EveryKneeShallBow · 23/06/2026 09:47

LambriniBobInIsleworthISeesYa · 23/06/2026 09:41

I read a meme a couple of years ago- can’t remember where it was posted- that went along the lines of “I’ll listen to you telling me about the summer of ‘76 if you sell me your house for exactly what you paid for it back then”. This is now my stock answer if 1976 gets mentioned by a boomer-type saying that kids today don’t know that they’re born.

I’m fairly sure that we did go home early during the 1976 summer, and also whenever it snowed because our heating system was ancient. I also remember the teacher playing the Wimbledon final on the radio, and the French teacher telling us about his experiences with various substances at Glastonbury. Mind you, he also got a girl in my year pregnant.

LadyFlumpalot · 23/06/2026 09:50

The wet bulb temperature in my location is set to be 30 tomorrow which is creeping towards the critical limit of 35.

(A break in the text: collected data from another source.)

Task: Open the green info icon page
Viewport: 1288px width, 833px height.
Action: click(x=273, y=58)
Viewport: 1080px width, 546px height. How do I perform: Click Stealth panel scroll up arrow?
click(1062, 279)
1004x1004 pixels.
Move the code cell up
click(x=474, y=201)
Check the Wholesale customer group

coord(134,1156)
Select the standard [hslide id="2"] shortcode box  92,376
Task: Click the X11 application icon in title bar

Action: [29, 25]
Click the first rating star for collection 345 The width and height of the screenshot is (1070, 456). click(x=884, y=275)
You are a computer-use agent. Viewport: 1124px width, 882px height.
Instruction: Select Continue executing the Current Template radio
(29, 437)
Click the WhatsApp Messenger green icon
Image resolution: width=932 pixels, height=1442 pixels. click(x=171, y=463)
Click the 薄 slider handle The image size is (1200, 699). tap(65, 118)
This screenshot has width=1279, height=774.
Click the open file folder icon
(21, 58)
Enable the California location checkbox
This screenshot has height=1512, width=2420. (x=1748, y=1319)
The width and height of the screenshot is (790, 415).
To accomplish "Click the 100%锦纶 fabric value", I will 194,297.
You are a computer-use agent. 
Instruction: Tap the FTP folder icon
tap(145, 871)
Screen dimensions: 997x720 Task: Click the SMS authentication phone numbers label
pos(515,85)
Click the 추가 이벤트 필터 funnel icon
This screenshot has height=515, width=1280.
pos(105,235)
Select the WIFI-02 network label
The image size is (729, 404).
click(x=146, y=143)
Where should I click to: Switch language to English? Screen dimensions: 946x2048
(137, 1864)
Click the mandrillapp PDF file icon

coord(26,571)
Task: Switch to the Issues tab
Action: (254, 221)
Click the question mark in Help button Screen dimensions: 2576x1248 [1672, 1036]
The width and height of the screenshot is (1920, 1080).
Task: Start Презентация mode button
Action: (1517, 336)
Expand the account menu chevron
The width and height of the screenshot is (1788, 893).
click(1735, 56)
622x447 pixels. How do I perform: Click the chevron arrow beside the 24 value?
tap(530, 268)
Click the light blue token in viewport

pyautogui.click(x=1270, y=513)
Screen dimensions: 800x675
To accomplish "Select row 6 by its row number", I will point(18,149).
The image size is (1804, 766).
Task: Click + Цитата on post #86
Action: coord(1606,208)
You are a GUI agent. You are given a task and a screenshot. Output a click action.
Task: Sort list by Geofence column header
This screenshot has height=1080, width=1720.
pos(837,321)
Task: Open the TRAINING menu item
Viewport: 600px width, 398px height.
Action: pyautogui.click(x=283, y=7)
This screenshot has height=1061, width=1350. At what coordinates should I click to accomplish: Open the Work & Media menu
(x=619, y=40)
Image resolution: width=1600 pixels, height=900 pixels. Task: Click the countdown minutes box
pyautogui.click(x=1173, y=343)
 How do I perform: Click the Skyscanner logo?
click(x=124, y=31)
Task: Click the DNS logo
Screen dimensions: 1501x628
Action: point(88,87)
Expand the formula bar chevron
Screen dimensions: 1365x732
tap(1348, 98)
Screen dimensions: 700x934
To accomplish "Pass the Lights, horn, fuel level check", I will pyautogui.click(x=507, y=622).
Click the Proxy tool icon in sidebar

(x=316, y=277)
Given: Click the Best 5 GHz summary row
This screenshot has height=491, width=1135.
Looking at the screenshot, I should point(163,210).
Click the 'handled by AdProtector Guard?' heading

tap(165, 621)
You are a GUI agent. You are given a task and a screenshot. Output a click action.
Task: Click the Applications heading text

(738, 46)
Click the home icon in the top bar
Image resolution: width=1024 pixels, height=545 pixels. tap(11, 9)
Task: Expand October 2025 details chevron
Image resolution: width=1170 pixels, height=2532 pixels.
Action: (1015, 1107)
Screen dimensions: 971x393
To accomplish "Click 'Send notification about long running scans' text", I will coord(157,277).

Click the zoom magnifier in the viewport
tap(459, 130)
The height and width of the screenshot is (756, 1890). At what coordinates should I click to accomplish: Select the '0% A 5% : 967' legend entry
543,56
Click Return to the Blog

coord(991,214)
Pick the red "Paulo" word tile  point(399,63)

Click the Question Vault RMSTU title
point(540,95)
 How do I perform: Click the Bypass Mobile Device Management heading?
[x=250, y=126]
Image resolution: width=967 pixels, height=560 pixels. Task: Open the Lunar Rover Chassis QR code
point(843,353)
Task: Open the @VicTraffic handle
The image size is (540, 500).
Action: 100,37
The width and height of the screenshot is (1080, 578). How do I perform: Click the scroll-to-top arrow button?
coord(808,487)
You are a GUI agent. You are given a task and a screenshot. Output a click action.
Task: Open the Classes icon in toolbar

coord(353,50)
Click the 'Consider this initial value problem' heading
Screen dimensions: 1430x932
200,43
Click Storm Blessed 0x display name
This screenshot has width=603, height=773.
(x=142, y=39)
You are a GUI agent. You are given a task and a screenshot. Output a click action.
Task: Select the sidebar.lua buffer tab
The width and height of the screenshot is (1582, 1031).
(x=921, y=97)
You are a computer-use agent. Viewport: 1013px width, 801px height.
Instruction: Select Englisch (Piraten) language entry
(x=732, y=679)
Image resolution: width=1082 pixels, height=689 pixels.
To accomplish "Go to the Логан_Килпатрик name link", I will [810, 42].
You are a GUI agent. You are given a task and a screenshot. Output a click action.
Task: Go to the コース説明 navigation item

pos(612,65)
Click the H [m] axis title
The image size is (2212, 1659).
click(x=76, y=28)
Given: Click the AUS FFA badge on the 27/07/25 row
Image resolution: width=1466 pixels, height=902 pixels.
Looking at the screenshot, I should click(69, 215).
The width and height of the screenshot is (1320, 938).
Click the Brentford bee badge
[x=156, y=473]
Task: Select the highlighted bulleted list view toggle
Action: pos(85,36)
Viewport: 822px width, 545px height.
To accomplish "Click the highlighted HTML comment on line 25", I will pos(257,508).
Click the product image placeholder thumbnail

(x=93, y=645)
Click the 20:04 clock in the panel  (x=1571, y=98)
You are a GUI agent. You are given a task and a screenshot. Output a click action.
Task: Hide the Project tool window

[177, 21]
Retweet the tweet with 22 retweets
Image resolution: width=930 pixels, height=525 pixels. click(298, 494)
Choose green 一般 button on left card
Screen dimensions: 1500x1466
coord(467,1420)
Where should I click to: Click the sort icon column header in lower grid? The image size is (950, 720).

From the University of Reading:

"Wet bulb temperature is a measure that combines heat and humidity to give a truer picture of how the body experiences extreme weather. It reflects how well sweat can evaporate from the skin, because evaporation is what cools us down. When humidity is high, sweat cannot evaporate as effectively, so the body struggles to regulate its temperature even if the air temperature itself is not at its peak.
"The critical threshold is a wet bulb temperature of 35°C, the point at which even a healthy person at rest cannot cool themselves, regardless of how much water they drink or shade they find. We have never come close to that in the UK, but that does not mean wet bulb conditions cannot become genuinely dangerous well below it.”

The Met office does not issue a red warning lightly. There is a genuine risk to life with this heat. It is entirely sensible that the schools are closing and when my kids come home early today I shall be picking them up in the air conditioned car, throwing them in a cool shower when they get home and keeping them in the house with cold drinks.

StrictlyCoffee · 23/06/2026 09:50

noblegiraffe · 23/06/2026 09:43

What a hero! But he isn’t a child and isn’t supposed to be learning Pythagoras.

Other children will be learning Pythagoras because their schools have a better set-up, your child will be missing out. Research shows that you learn less as the temperature goes up, it’s not just a case of ‘getting on with it’.

No need to be snarky. I didn’t say he was a hero but the point is (a) he was young once and (b) sitting whining about how hot it is for hours isn’t going to help.

actually why are you even here? I thought teachers worked constantly all day every day and wouldn’t have time to be on MN in the working day?

Jesus if there’s a more moany profession than teachers I’m yet to find it. Bloody hell we all have to work

Backedoffhackedoff · 23/06/2026 09:50

To be honest I don’t think many changes are required/ realistic.

we can have those temperatures in June (6 weeks before term end) and even end of May to be honest. We can’t have 3 months off school. So any adjustment would be moving days around not weeks or months.

starting early and finishing early seems fine, as long as after school clubs continue to make a stab at covering adult working hours

our primary schools (1920s) has just installed air con. I know this retrofit is harder in much bigger secondaries but I assume new builds in schools have had air con for some time now, and will continue to be installed, so it’s not a total air con desert, especially over time.

Icecreamandcoffee · 23/06/2026 09:53

I do agree that schools should have some kind of cooling measures included. Especially those that are newly built and in the process of being built.

My DDs school (built early 2000s) has a wrap around awning which provides shade to the classroom and a shaded outside play space but also allows a dry sheltered outdoor play space in the winter and wet weather. They also have huge sweeping curtains across the roof windows and a passive airflow system. They have just developed an area of the playground that has lots of trees to make it a shaded summer play space.

The addition of window awnings/ shades can make a huge difference. Same with wrap around awnings or just awnings, a school I worked at had one retrofitted with fixings to the building and then pillars to support the shade in the playground - again allowing for a sheltered from the elements outdoor play space in the winter.